▶ [What is expected]: Print every record exactly.

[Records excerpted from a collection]

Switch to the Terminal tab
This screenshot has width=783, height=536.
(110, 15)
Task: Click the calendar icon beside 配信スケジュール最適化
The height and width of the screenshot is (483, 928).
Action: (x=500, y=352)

▶ [Task answer]:
Switch to the Terminal tab
This screenshot has width=783, height=536.
(110, 15)
Task: Click the calendar icon beside 配信スケジュール最適化
The height and width of the screenshot is (483, 928).
Action: (x=500, y=352)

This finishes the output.